The name Sonchus novae-zelandiae was first published in the second volume of Index Kewensis in 1895. It was previously included in the genus Crepis under the synonym Crepis novae-zelandiae and Kirkianella as Kirkianella novae-zelandiae. The name Kirkianella novae-zelandiae was invalidly published in 1961 because no type specimen was designated, and was therefore not accepted. The taxon Kirkianella and several other genera were definitively included within Sonchus in 2014. Thus, the combination of Sonchus novae-zelandiae was confirmed.

== Description ==
The species has a 15 centimeter tall scape, or leafless stalk, and a thick taproot that often yields multiple flowerheads. The rosette is dense and has leaves that are split but not completely divided, each with a single flower. Sonchus novae-zelandiae demonstrates a wide variety of appearances based on where the plant is from. The species has a chromosome number of 2n = 90, 126.

== Ecology ==
Sonchus novae-zelandiae is endemic to the South Island of New Zealand.
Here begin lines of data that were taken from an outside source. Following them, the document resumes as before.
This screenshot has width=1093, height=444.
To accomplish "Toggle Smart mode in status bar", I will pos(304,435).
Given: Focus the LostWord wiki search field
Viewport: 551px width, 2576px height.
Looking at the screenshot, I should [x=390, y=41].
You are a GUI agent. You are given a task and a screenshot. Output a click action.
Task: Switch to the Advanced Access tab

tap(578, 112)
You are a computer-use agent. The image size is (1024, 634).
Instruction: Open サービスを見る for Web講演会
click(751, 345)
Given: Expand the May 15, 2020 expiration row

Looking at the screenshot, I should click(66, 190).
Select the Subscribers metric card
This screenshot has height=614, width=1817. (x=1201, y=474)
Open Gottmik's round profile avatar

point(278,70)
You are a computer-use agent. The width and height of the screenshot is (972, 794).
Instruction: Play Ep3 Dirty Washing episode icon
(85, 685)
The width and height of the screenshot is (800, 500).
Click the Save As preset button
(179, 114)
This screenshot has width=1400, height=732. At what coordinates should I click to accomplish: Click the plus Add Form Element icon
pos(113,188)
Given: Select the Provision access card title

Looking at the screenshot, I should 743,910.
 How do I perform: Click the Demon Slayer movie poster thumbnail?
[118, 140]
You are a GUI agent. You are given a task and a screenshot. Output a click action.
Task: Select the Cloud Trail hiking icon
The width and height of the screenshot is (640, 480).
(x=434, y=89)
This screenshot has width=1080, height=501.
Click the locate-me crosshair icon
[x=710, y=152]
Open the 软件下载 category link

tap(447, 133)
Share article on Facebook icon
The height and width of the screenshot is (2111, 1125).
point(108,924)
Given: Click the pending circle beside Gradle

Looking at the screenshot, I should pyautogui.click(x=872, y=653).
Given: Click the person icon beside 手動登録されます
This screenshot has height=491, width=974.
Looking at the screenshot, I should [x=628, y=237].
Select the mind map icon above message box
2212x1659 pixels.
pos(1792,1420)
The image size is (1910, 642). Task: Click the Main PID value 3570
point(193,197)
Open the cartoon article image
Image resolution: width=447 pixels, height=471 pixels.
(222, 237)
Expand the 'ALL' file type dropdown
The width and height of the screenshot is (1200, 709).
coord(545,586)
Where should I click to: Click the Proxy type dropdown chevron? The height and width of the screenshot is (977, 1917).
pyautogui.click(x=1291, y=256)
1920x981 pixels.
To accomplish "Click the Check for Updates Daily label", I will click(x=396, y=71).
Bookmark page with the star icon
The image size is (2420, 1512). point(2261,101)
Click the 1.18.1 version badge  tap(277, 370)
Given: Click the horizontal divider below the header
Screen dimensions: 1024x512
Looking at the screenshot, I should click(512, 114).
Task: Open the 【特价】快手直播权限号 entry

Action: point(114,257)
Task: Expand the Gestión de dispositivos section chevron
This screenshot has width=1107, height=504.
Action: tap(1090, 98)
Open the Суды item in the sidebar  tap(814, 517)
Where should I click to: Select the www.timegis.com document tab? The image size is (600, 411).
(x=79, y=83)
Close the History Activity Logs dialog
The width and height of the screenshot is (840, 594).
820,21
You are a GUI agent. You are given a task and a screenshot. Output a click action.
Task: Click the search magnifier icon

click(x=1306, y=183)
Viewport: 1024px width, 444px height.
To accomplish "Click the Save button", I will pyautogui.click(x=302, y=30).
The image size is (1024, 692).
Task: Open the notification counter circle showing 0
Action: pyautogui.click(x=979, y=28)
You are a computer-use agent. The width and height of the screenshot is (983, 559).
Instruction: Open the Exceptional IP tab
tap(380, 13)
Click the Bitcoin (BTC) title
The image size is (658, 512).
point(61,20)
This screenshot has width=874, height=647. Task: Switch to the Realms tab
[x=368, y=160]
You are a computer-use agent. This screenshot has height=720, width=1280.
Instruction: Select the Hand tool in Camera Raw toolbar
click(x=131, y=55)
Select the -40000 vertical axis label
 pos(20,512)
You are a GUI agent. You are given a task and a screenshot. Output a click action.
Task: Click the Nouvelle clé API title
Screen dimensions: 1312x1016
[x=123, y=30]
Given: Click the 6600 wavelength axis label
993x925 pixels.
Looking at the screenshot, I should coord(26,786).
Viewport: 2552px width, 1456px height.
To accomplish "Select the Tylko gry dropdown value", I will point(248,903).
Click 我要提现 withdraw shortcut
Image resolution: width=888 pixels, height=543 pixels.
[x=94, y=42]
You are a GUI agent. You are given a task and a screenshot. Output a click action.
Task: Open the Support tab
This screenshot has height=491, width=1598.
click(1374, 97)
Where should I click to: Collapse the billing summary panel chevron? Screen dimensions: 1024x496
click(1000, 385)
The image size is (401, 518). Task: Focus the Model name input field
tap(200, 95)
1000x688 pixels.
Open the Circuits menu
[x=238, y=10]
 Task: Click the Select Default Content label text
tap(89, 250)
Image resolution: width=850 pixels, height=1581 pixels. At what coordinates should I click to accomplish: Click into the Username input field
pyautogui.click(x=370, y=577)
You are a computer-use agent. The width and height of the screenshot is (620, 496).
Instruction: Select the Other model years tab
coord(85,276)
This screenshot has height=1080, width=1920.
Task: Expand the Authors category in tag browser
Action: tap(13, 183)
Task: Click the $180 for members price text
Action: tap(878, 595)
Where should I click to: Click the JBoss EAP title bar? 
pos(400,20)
It is found in stony habitats like rocky slops and crevices. The New Zealand Plant Conservation Network has assessed the vulnerability of the species several times. It was noted that the population of dryland sow thistle was sparse in 2004. In 2007, 2012, and 2017 the species was assessed as Nationally Vulnerable. The plant is declining in much of its range, and is possibly being forced out by Pilosella.